Tristan Young, 17, was voted homecoming queen at Oak Park High School in Kansas City, Missouri, following in the footsteps of Landon Patterson, a transgender person who took the title in 2015.
The school has come under fire after sharing photos of Young’s coronation and celebrating her honor on social media.
“Another reminder to all the girls that men make the best women,” Riley Gaines wrote on X, criticizing Young’s coronation.
Gaines is a former college swimmer who competes against transgender women who compete with biological women in the sport.
“I wonder if a woman will win homecoming king or if there will be an understanding that both spots are reserved for men,” she added.
Tristan Young, 17, was voted homecoming queen at Oak Park High School in Kansas City, Missouri, beating out four biologically female students
The school has come under fire after sharing photos of Young’s coronation and celebrating her honor on social media
Reaction to Young’s coronation has been divided on social media platforms: ‘another reminder to all girls that men are the best women’
The lawyer also retweeted a response that read, “I’m sure it would be fine if a girl was crowned homecoming KING.”
Comments under the school’s social media post were divided, with some coming to Young’s defense and congratulating her.
‘We are so proud of you, Tristan! You are a beautiful young woman who is going to change the world, and you deserve this win!!” wrote one.
“And yes, if grown women really feel it’s necessary to spread hate and bully kids like this, then maybe boys are the best girls,” another wrote on Facebook.
Young celebrated her coronation with her family (pictured) as she burst into tears
Young’s win marks the second time the high school has been crowned transgender
Former high school student Landon Patterson won the crown in 2015, just months after transitioning from male to female.
Young was photographed breaking down in tears as she was crowned.
She later posted photos on her social media of herself accepting the honor in a violet-colored sparkly dress.

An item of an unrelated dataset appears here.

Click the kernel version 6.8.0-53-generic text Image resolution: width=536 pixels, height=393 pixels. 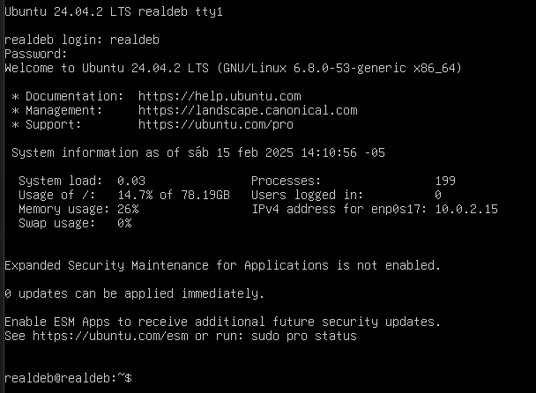[350, 69]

“Being nominated and then becoming queen is so much deeper than just superficial,” Young wrote on Instagram.
“I have had a very difficult high school journey, but the support from my friends, family and Oak Park has helped tremendously. I honestly don’t know where I would be without it,” the crowned queen wrote.
“Tonight I stood on a field with four other incredible women who deserve this honor as much as I do. “I couldn’t have asked for a better experience with these women,” she added.
School officials emphasized that Young was voted into the competition by her fellow students.
‘Our students voted for this year’s King and Queen. The role of the school and/or district is to honor the voice and decision of the students,” Susan Hiland, a spokesperson for the district, said in a statement. NBC News.
This is the second time that Oak Park High School has crowned a transgender woman as homecoming queen.
Patterson won the crown in 2015, months after transitioning from male to female.
She spent most of her life identifying as a gay man, but always knew there was more.
Patterson’s mother, Debbie Hall, was there for her daughter’s every step, including the parade.